──────── SOURCE EXTRACT ────────
Towards real-world applications of levitated optomechanics

TL;DR

This paper reviews the principles, emerging applications, challenges, and future opportunities of levitated optomechanics, emphasizing its potential for real-world precision measurement and sensing applications.

Contribution

It provides a comprehensive overview of recent advances, applications, and challenges in levitated optomechanics, highlighting pathways toward practical implementations.

Findings

Levitated particles enable ultrasensitive force and torque measurements.

Applications include acceleration sensing, magnetic field detection, and biological sensing.

Challenges involve system integration and minimizing external disturbances.

Abstract

Levitated optomechanics, a rapidly expanding field that employs light to monitor and manipulate the mechanical motion of levitated objects, is increasingly relevant across physics, engineering, and other fields. This technique, which involves levitating micro- and nano-scale objects in a vacuum where they exhibit high-quality motion, provides an essential platform for precision measurements. Noted for their ultra-high sensitivity, levitated particles hold potential for a wide range of real-world applications. This perspective article briefly introduces the principle of optical levitation and the dynamics of levitated particles. It then reviews the emerging applications of levitated particles in ultrasensitive force and torque measurements, acceleration and rotation sensing, electric and magnetic field detection, scanning probe microscopy, localized vacuum pressure gauging, acoustic transduction, and chemical and biological sensing. Moreover, we discuss the present challenges and explore opportunities to minimize and integrate levitation systems for broader applications. We also briefly review optomechanics with ion traps and magnetic traps which can levitate particles in high vacuum without laser heating.
────────
WHAT TO DO:
Reproduce word for word the part of the levitated optomechanics summary starting with "Contribution" and going on through "minimizing external disturbances.".
──────── PROVIDED INFORMATION ────────
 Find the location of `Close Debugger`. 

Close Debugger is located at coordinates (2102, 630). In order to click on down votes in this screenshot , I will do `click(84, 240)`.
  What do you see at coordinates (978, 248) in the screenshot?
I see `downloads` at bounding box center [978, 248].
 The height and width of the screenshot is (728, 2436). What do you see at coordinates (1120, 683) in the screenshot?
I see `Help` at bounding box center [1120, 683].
────────
YOUR SOLUTION:
Contribution

It provides a comprehensive overview of recent advances, applications, and challenges in levitated optomechanics, highlighting pathways toward practical implementations.

Findings

Levitated particles enable ultrasensitive force and torque measurements.

Applications include acceleration sensing, magnetic field detection, and biological sensing.

Challenges involve system integration and minimizing external disturbances.